Hive执行计划之hive依赖及权限查询和常见使用场景

2023-06-07 20:43 由鲁边发表于 #数据库

概述
1.explain dependency的查询与使用
2.借助explain dependency解决一些常见问题
- 2.1.识别看似等价的SQL代码实际上是不等价的：
- 2.2 通过explain dependency验证将过滤条件在不同位置的查询区别
3.查看SQL操作涉及到的相关权限信息

概述

Hive查看执行计划的命令中还有两个不怎么常用但很重要的命令，接下来详细介绍一下。

有一个问题：如何在hiveSQL执行之前就探查到这段逻辑的血缘依赖关系？

hive血缘是很多生产级数仓必须要提供的功能，大多数解决方案都是使用hive hooks的方法通过SQL执行后解析得到hive表的依赖关系。

这个方案能细粒度到字段级依赖，属于很完善的一个解决方案，但有很多场景我们需要在SQL执行之前就得到依赖关系，那么如何解决的呢？

1.explain dependency的查询与使用

explain dependency 提供了这样的一个解决方案，它可以查询一段SQL需要的数据来源，以JSON的形式展现结果数据。里面主要包含两部分内容：

input_tables：描述一段SQL依赖的数据来源表，里面存储的是hive表名的列表，格式如下：

{"tablename":"库名@表名","tabletype":"表的类型（外部表/内部表）"}
input_partitions：描述一段SQL依赖的数据来源表分区，里面存储的是分区名称的列表，格式如下：

{"partitionName":"库名@表名@分区列=分区列的值"}

如果查询的表为非分区表，则显示为空。

可以通过以下例子来进行比对，其中例1是查询非分区普通表SQL的explain dependency，例2是查询分区表SQL的explain dependency。

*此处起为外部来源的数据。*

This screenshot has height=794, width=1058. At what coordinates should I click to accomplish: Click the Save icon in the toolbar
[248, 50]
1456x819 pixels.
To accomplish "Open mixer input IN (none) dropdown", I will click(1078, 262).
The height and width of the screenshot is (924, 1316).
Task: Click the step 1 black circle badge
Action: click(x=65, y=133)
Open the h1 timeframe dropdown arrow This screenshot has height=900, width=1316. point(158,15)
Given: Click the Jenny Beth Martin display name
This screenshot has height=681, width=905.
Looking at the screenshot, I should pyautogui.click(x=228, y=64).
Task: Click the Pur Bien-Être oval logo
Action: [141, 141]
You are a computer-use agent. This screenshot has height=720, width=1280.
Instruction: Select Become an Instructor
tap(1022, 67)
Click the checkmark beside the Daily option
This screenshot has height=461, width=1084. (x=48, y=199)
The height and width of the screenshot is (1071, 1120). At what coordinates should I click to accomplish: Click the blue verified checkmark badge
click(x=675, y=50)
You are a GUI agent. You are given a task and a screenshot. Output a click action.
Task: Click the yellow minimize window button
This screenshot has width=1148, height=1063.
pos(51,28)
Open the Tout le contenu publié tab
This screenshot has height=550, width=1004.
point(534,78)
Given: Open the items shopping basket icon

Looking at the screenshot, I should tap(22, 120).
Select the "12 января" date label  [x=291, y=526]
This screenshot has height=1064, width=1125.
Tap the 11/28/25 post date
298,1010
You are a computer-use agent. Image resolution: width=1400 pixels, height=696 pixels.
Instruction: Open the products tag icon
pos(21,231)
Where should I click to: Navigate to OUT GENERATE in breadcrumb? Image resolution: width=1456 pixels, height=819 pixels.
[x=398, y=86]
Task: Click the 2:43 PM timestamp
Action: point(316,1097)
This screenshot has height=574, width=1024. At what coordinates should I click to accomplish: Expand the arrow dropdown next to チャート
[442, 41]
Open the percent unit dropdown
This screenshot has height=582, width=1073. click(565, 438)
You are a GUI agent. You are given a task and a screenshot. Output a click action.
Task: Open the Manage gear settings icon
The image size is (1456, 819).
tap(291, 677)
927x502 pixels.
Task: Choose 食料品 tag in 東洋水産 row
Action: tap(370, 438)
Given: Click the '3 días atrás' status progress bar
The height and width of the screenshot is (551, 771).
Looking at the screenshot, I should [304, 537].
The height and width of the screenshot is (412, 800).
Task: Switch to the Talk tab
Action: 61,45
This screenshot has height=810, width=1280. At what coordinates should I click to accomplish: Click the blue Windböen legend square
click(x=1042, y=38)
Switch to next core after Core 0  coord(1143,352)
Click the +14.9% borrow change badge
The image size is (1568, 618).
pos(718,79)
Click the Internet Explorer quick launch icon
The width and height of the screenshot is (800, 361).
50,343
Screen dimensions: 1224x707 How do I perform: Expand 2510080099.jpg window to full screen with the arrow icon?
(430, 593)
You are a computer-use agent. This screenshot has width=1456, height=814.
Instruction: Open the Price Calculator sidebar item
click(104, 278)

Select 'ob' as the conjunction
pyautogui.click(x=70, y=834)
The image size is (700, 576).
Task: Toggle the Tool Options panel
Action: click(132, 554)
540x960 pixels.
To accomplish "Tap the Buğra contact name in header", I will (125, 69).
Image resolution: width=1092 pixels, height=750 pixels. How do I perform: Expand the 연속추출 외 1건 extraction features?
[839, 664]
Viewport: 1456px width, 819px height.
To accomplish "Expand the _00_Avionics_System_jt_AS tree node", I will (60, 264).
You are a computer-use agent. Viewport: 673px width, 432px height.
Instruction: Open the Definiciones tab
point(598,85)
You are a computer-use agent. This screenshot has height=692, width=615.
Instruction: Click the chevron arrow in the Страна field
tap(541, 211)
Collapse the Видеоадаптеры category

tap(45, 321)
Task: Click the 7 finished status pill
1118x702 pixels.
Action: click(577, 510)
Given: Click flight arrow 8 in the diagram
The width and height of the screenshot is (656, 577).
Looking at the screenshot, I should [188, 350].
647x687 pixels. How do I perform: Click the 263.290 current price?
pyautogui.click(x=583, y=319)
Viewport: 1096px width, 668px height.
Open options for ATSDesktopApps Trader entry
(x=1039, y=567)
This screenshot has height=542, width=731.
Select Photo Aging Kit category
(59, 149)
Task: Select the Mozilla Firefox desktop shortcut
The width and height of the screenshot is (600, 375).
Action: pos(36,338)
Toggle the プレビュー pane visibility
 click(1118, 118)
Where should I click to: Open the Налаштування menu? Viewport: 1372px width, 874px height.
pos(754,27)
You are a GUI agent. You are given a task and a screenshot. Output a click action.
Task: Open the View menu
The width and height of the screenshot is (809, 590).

例1 使用explain dependency查看SQL非分区普通表。

explain dependency
-- 统计年龄小于30岁各个年龄里，昵称里带“小”的人数
select age,count(0) as num from temp.user_info_all_no
where age < 30 and nick like '%小%'
group by age;

输出结果内容：

{"input_tables":[{"tablename":"temp@user_info_all_no","tabletype":"MANAGED_TABLE"}],"input_partitions":[]}

例2 使用explain dependency查看SQL查询分区表。

explain dependency
-- 统计年龄小于30岁各个年龄里，昵称里带“小”的人数,其中ymd字段为分区字段
select age,count(0) as num from temp.user_info_all where ymd >= '20230501'
and age < 30 and nick like '%小%'
group by age;

输出结果内容：

{"input_tables":[{"tablename":"temp@user_info_all","tabletype":"MANAGED_TABLE"}],"input_partitions":[{"partitionName":"temp@user_info_all@ymd=20230501"},{"partitionName":"temp@user_info_all@ymd=20230502"},{"partitionName":"temp@user_info_all@ymd=20230503"},{"partitionName":"temp@user_info_all@ymd=20230504"},{"partitionName":"temp@user_info_all@ymd=20230505"},{"partitionName":"temp@user_info_all@ymd=20230529"}]}

2.借助explain dependency解决一些常见问题

explain dependency的使用场景有以下几个：

场景一，快速排除。快速排除因为读不到相应分区的数据而导致任务数据输出异常。例如，在一个以天为分区的任务中，上游任务因为生产过程不可控因素出现异常或者空跑，导致下游任务引发异常。通过这种方式，可以快速查看SQL读取的分区是否出现异常。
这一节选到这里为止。